Dataset entries
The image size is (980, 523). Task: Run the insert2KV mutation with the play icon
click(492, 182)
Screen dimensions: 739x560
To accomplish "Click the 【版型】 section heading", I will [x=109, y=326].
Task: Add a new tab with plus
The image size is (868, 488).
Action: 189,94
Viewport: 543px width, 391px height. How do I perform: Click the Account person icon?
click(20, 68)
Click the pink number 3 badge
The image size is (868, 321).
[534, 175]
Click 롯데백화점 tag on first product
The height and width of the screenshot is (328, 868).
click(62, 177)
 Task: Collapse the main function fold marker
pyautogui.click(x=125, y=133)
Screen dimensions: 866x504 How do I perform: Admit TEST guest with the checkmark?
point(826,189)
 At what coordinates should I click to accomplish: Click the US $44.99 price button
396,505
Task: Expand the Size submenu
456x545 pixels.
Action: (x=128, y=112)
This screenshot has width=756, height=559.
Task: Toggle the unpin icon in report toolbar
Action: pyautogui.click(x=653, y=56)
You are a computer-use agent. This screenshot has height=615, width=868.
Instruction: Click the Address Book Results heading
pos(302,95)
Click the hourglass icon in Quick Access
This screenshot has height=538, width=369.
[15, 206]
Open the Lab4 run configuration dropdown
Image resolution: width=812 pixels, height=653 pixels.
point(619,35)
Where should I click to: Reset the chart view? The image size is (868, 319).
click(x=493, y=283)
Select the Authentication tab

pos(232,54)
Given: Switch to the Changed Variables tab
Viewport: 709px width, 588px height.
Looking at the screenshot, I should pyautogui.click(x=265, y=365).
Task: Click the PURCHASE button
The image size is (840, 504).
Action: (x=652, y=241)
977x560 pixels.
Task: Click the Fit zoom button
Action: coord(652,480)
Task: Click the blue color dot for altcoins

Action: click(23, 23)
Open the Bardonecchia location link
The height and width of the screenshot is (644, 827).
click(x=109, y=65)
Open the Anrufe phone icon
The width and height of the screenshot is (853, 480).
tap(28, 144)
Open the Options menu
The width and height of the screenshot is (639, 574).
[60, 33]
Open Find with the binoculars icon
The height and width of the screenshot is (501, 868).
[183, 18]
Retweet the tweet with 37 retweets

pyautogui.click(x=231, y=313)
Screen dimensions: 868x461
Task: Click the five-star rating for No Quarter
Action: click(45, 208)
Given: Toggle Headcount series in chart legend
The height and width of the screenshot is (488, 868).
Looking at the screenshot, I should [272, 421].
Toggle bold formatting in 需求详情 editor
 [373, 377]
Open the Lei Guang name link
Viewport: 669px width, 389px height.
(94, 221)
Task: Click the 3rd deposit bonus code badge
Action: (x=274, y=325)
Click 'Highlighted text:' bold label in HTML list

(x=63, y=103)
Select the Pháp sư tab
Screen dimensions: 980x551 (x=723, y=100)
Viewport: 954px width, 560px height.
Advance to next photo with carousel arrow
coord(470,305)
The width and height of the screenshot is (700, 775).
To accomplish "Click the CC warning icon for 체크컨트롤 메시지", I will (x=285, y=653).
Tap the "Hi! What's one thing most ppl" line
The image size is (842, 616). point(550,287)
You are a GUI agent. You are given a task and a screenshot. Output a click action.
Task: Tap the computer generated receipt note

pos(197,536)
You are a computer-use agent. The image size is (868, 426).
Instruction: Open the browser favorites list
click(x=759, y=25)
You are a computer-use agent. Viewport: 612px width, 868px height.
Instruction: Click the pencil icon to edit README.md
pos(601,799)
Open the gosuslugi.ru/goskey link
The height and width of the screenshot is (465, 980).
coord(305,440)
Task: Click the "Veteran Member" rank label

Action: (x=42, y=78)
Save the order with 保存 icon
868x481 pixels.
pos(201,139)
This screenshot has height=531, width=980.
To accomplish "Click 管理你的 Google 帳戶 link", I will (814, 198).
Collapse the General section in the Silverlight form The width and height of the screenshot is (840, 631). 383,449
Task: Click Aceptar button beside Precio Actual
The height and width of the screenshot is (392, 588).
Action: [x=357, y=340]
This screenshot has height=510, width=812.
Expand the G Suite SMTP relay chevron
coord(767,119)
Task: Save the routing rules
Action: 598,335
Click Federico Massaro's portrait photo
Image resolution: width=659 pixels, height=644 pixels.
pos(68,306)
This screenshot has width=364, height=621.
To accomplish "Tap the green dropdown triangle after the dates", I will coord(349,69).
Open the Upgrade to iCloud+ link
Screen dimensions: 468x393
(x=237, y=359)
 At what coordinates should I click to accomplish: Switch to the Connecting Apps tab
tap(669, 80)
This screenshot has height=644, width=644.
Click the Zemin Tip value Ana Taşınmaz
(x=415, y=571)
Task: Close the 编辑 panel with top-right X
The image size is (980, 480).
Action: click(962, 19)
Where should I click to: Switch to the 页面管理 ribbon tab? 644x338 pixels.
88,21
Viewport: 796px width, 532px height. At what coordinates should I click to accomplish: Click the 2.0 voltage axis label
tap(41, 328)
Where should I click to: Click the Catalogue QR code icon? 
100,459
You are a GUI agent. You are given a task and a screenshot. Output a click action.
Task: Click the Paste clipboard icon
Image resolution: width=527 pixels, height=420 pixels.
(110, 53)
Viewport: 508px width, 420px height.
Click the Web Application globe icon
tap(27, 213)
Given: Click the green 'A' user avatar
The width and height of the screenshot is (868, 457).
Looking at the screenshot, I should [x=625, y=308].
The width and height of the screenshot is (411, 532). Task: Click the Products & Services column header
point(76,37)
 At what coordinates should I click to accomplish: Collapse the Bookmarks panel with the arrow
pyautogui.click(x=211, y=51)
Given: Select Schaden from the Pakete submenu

Exercise objective: Beginning of the records through the line with "Click 롯데백화점 tag on first product": return that span exactly and stop there.

Exercise answer:
The image size is (980, 523). Task: Run the insert2KV mutation with the play icon
click(492, 182)
Screen dimensions: 739x560
To accomplish "Click the 【版型】 section heading", I will [x=109, y=326].
Task: Add a new tab with plus
The image size is (868, 488).
Action: 189,94
Viewport: 543px width, 391px height. How do I perform: Click the Account person icon?
click(20, 68)
Click the pink number 3 badge
The image size is (868, 321).
[534, 175]
Click 롯데백화점 tag on first product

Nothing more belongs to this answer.